Member of the State Assembly of the Altai Republic
- Incumbent
- Assumed office 2001

Personal details
- Born: Tatyana Gigel 27 February 1960 (age 65) Uymen, Russian SFSR, Gorno-Altai AO, Soviet Union (now Altai Republic, Russia)
- Political party: United Russia
- Alma mater: Siberian State Technological University

= Tatyana Gigel =

Russian politician (born 1960)

Tatyana Anatolyevna Gigel (Татьяна Анатольевна Гигель; born 27 February 1960) is a Russian politician who is serving as a senator from the Altai Republic since 2014. She has also served in her state legislature since 2001.

==Biography==

Gigel was born on 27 February 1960 in the Gorno-Altai village of Uymen in Soviet Russia.

In 1987, she graduated from the Siberian State Technological University, four years before the fall of the Soviet Union. She worked at the Karakoksha timber industry enterprise until the 2000s.

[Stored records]
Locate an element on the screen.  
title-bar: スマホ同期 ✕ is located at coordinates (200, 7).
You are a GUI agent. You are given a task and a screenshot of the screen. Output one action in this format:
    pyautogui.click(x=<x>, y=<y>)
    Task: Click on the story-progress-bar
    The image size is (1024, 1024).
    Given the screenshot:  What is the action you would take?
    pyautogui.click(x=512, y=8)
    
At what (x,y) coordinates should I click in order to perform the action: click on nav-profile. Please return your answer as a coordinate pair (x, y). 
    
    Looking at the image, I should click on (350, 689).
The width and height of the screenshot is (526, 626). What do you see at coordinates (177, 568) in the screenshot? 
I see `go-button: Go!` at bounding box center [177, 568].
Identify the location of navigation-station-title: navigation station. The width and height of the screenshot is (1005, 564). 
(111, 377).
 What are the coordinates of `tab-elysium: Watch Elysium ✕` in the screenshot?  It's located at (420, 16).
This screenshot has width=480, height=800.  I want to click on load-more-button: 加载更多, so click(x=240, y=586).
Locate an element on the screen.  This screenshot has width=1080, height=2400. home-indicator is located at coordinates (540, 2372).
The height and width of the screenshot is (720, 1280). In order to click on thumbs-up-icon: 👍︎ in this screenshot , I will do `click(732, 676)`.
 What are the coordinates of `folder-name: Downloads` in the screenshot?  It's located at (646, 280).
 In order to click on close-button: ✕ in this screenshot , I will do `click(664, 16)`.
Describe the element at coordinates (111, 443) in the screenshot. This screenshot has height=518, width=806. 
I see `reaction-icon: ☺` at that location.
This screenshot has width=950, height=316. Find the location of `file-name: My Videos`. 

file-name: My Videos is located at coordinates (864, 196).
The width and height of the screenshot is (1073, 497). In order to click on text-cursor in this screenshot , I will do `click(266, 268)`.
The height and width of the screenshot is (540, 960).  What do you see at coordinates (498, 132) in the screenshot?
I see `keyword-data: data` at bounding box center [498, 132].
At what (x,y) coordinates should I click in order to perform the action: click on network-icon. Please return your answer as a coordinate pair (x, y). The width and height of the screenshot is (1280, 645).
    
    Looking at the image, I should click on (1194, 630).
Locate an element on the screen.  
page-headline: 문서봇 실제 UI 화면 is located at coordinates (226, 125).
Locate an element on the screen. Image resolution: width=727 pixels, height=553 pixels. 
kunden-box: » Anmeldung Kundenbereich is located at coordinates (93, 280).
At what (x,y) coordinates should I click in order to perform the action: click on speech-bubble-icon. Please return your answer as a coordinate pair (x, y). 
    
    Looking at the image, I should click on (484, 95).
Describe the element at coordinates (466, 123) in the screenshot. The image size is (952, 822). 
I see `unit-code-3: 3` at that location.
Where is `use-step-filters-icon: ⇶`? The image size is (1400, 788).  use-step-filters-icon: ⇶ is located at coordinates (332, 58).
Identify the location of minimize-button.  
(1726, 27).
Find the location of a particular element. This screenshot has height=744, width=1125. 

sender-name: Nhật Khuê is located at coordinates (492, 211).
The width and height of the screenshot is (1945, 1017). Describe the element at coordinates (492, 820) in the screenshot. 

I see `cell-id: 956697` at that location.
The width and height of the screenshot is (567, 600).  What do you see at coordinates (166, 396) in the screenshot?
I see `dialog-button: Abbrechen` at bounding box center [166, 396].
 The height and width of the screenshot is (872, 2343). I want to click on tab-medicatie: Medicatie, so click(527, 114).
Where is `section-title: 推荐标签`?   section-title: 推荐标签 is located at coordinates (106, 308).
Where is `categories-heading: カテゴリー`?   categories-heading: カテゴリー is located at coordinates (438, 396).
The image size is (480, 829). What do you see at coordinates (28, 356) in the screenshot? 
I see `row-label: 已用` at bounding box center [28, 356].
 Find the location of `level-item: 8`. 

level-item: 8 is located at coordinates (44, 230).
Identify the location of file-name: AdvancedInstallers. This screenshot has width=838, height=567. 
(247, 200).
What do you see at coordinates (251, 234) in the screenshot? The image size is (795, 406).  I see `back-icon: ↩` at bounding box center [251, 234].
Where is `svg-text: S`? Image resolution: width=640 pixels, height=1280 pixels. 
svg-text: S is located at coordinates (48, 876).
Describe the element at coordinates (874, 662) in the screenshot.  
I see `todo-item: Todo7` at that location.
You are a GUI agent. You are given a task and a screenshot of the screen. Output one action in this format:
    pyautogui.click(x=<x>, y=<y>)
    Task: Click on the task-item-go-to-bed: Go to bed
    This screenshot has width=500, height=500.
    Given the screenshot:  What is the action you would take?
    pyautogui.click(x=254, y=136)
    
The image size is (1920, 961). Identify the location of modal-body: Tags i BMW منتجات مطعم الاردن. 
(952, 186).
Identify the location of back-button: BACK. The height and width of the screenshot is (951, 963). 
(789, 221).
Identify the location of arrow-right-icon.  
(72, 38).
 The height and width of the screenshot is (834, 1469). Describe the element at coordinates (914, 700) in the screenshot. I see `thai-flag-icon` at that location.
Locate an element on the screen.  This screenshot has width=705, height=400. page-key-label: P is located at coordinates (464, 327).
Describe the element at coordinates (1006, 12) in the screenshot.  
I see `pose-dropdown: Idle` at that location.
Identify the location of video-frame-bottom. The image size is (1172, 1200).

■ **Prompt A**: Condense the paragraph of the Tatyana Gigel biography that begins "In 1987, she graduated" into one shorter sentence that keeps its main facts.
■ **Prompt B**: Carry the Tatyana Gigel biography forward from its final sentence.
The entries stand apart from the Tatyana Gigel biography and are not part of it.

■ **Exercise response A**: Gigel graduated from the Siberian State Technological University in 1987, four years before the Soviet Union fell, and worked at the Karakoksha timber industry enterprise until the 2000s.

■ **Exercise response B**:
In 2001, she successfully ran for a seat in the State Assembly of the Altai Republic. She has been re-elected in 2006, 2010, 2014 and 2019. Gigel represents the Choysky District. During her time as an Assemblywoman, she served on Budget Committee, became Deputy Chair of the Assembly and headed the regional branch of the ruling United Russia party.

In September 2014, she was chosen by the assembly to simultaneously represent the republic in the Federation Council. As a Senator, she serves on the Agriculture Committee.

In 2022, she voted to effectively recognise the independence of the Donetsk and Lugansk people's republics from Ukraine. As a result, she was sanctioned by the United States, Canada, United Kingdom, European Union, Switzerland, Australia and New Zealand.